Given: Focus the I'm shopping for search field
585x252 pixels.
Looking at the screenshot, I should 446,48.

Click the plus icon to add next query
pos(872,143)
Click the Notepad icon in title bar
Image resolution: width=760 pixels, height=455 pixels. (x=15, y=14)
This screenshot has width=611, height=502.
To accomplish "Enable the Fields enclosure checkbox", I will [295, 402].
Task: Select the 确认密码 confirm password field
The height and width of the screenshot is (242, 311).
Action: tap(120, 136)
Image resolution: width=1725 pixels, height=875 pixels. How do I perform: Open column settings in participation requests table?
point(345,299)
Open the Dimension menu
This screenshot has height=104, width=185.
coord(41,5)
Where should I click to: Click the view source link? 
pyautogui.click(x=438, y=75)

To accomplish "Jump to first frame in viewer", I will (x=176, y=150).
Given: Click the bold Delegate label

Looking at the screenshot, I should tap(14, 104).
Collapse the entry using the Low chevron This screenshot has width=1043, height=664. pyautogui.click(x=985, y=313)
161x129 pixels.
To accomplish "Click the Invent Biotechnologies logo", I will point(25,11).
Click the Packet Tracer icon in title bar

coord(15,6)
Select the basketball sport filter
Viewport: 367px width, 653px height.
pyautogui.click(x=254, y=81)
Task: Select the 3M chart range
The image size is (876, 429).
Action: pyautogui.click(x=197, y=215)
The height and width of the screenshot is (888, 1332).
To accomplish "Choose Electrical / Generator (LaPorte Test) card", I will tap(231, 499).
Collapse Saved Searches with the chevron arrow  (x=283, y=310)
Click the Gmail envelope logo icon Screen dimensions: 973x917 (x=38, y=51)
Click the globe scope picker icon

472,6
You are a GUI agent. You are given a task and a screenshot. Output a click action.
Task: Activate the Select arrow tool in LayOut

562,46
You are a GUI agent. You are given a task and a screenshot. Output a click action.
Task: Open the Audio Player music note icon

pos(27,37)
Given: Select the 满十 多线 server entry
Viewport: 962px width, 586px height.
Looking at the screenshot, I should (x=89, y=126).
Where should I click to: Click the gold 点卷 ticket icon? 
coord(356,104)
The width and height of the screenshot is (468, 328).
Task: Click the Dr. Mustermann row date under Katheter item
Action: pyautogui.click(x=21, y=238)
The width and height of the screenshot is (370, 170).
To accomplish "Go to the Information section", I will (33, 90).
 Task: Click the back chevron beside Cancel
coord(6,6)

◆ ◆ ◆

◆ REQUIREMENT: From the top of the listing above, restate each line word for word up to and including the line with "Click the Gmail"; add nothing else.

◆ WRITTEN SOLUTION:
Given: Focus the I'm shopping for search field
585x252 pixels.
Looking at the screenshot, I should 446,48.

Click the plus icon to add next query
pos(872,143)
Click the Notepad icon in title bar
Image resolution: width=760 pixels, height=455 pixels. (x=15, y=14)
This screenshot has width=611, height=502.
To accomplish "Enable the Fields enclosure checkbox", I will [295, 402].
Task: Select the 确认密码 confirm password field
The height and width of the screenshot is (242, 311).
Action: tap(120, 136)
Image resolution: width=1725 pixels, height=875 pixels. How do I perform: Open column settings in participation requests table?
point(345,299)
Open the Dimension menu
This screenshot has height=104, width=185.
coord(41,5)
Where should I click to: Click the view source link? 
pyautogui.click(x=438, y=75)

To accomplish "Jump to first frame in viewer", I will (x=176, y=150).
Given: Click the bold Delegate label

Looking at the screenshot, I should tap(14, 104).
Collapse the entry using the Low chevron This screenshot has width=1043, height=664. pyautogui.click(x=985, y=313)
161x129 pixels.
To accomplish "Click the Invent Biotechnologies logo", I will point(25,11).
Click the Packet Tracer icon in title bar

coord(15,6)
Select the basketball sport filter
Viewport: 367px width, 653px height.
pyautogui.click(x=254, y=81)
Task: Select the 3M chart range
The image size is (876, 429).
Action: pyautogui.click(x=197, y=215)
The height and width of the screenshot is (888, 1332).
To accomplish "Choose Electrical / Generator (LaPorte Test) card", I will tap(231, 499).
Collapse Saved Searches with the chevron arrow  (x=283, y=310)
Click the Gmail envelope logo icon Screen dimensions: 973x917 (x=38, y=51)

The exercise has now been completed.